Jamais la suppression d’un impôt n'a semblé autant crispé les Français. Disparue en 2023, la taxe d’habitation sur la résidence principale pourrait bientôt renaître de ses cendres. C’est ce que souhaite une candidate socialiste aux élections municipales à Maisons-Alfort (Val-de-Marne), Cécile Panassac. Cette taxe d’habitation nouvelle version serait «plus solidaire et plus progressive», résume-t-elle au Parisien.

«Ce n’est qu’une proposition, puisque l’instauration d’une nouvelle taxe, même locale, ne peut être votée que par le Parlement, reconnaît la candidate socialiste qui siège au conseil municipal de Maisons-Alfort.» Pour autant, elle veut «susciter le débat.» En effet, le retour de cette taxe d’habitation est une mesure que seul le Parlement peut adopter ou non.

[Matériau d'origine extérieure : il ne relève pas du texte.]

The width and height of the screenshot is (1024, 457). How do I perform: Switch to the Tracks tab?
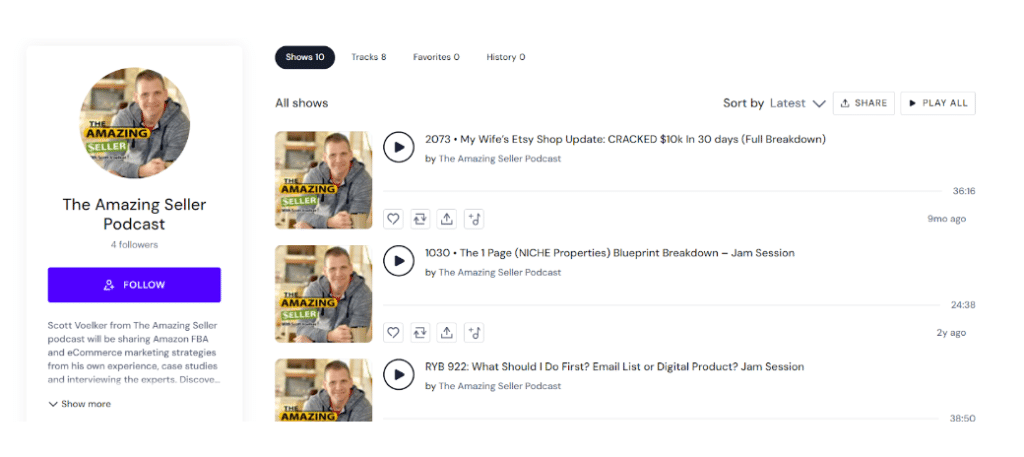[x=368, y=57]
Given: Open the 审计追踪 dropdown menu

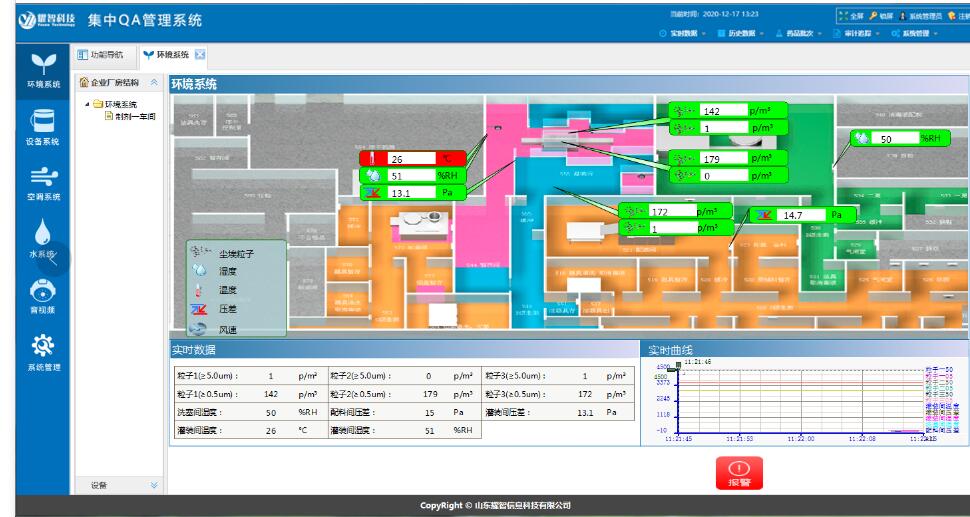Looking at the screenshot, I should point(859,34).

Une baisse de la taxe foncière en retour

En retour, elle serait compensée par une baisse de la taxe foncière, qu’elle juge «injuste», pour les habitants de Maisons-Alfort. Si elle est élue, Cécile Panassac souhaite appliquer cela dès la fin des municipales en mars prochain. Pour la financer, l’avocate au Barreau de Paris prévoit, dans un premier temps, des économies sur la commande publique de l’ordre de 4 millions d’euros.

À la suppression de la taxe d’habitation, elle avait eu pour conséquence d’avoir juste fait flamber la taxe foncière, que seuls les propriétaires (occupants et bailleurs) paient. En dix ans, cette taxe payée par 32 millions de propriétaires s’est envolée d’environ 40%, selon l’Union nationale des propriétaires immobiliers (UNPI). Selon elle, «il y a beaucoup de propriétaires modestes, notamment des retraités avec une petite pension. Un propriétaire sur 20 vit sous le seuil de pauvreté alors que la moyenne nationale est de 3%».